Having an understanding of your business’s financial status is extremely important and helps you determine when to increase your growing efforts. While some business owners love diving into the numbers and processes of business accounting, for others it can feel like they are completely out of their depths. Making the right calculations and correctly recording your cash flow is not only important for legal reasons, but also for tax purposes. Errors can be costly to fix. That’s why some business owners opt for hiring external help from a professional bookkeeper, accountant, or tax agent. If that’s the case, always ensure they’re certified for the job and have endorsement from other small businesses. On the other hand, a vast majority of small businesses handle all of their accounting and bookkeeping on their own. If this is the case, it’s a good idea to have an understanding of the common errors made in business accounting, to know how to avoid them. Today, Shoebox Books shares some of the most common errors small businesses make in accounting and how to avoid them.
1. Bad Budgeting
We know it's a cliche but budgeting can make or break a business. Glossing over expenses can give you a false sense of how much you need to make to break even or profit. This leads to premature celebration when you make budget or go over; also, it may mean paying more tax – which again, means less profit than expected for your business. Have a comprehensive scan over your expenses at a daily level and re-evaluate your budget on a regular basis. Overall, a thorough budget will give you a clear idea of how your business is going, whether you’re breaking even, or even making a profit. If you’re a new business, this process can be a bit of a learning curve, but don’t despair, it just takes a bit of time to learn the ropes.

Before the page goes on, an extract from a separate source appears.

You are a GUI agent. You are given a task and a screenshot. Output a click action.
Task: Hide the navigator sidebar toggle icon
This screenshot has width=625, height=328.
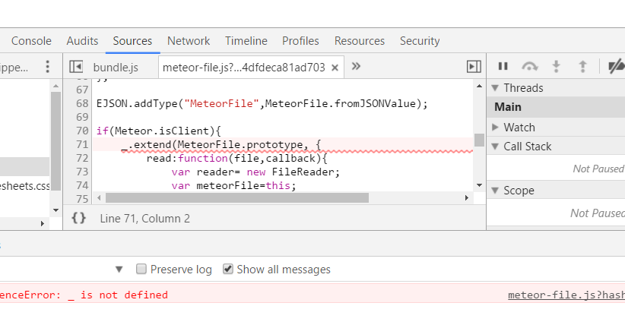point(76,67)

2. Understand the Difference Between Employees and Contractors
Hiring staff is an exciting time for a growing business – albeit, a slightly confusing one if you’re not sure about payment systems. Ultimately, there are two ways to hire staff, with pros and cons to both. Essentially, you can hire an employee or a contractor. There are massive differences in terms of insurance, payroll tax, legalities and other implications when it comes to whether your ‘staff’ are actually employed by you or are contracted by your company to do jobs. Deciding which to go with depends on whether you’ll need the extra help on a temporary or long-term basis.
Contractors are themselves businesses – they invoice you for the hours spent on the agreed jobs. Think construction companies
or copywriters who need to keep track of hours rather than a salary. Due to you contracting them (or outsourcing their business) to work for you, you are not liable to pay their super contributions, tax, or any benefits. At the other end of the spectrum, if you’re looking for someone to work within your business and as a member of your business, then hiring a casual, part-time, or full-time permanent employee is the way to go. This does come with extra responsibilities that fall on you as an employer, however, it means bringing people into your business that are working towards fulfilling your goals and who will have a better understanding of your business and what it's about.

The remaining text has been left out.